*** Opening Provided records ***
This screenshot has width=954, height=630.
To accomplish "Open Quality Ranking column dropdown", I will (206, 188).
*** Closing Provided records ***
*** Opening Provided records ***
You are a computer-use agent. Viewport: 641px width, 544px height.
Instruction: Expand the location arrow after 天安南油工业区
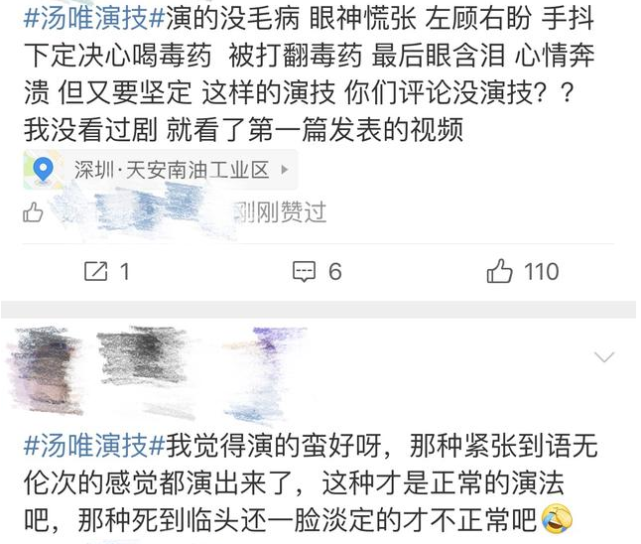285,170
*** Closing Provided records ***
*** Opening Provided records ***
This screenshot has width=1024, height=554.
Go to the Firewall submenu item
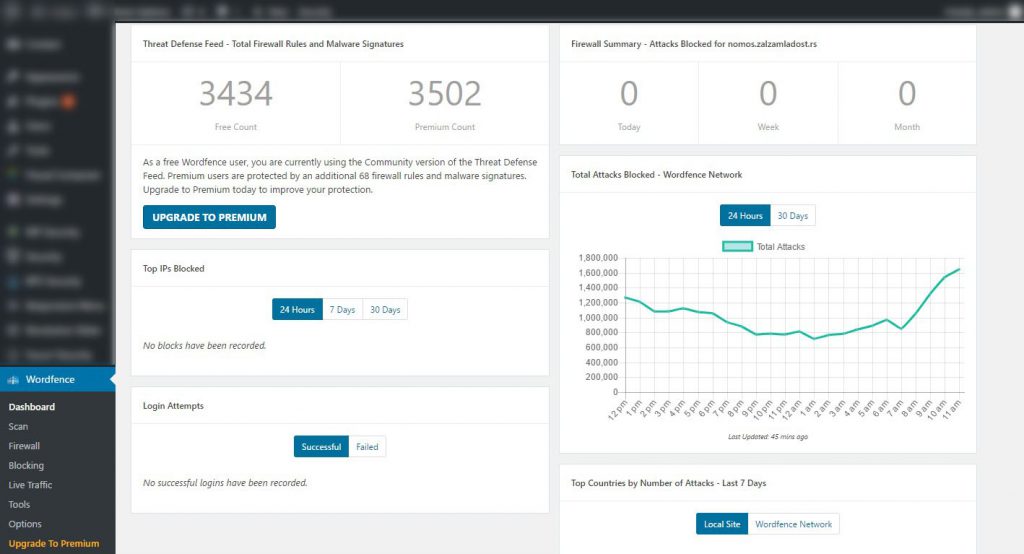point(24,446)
*** Closing Provided records ***
▶ [Exercise requirements] Each line in the listing above that includes the word "width" needs to be copied out.

▶ [Your solution]
This screenshot has width=954, height=630.
You are a computer-use agent. Viewport: 641px width, 544px height.
This screenshot has width=1024, height=554.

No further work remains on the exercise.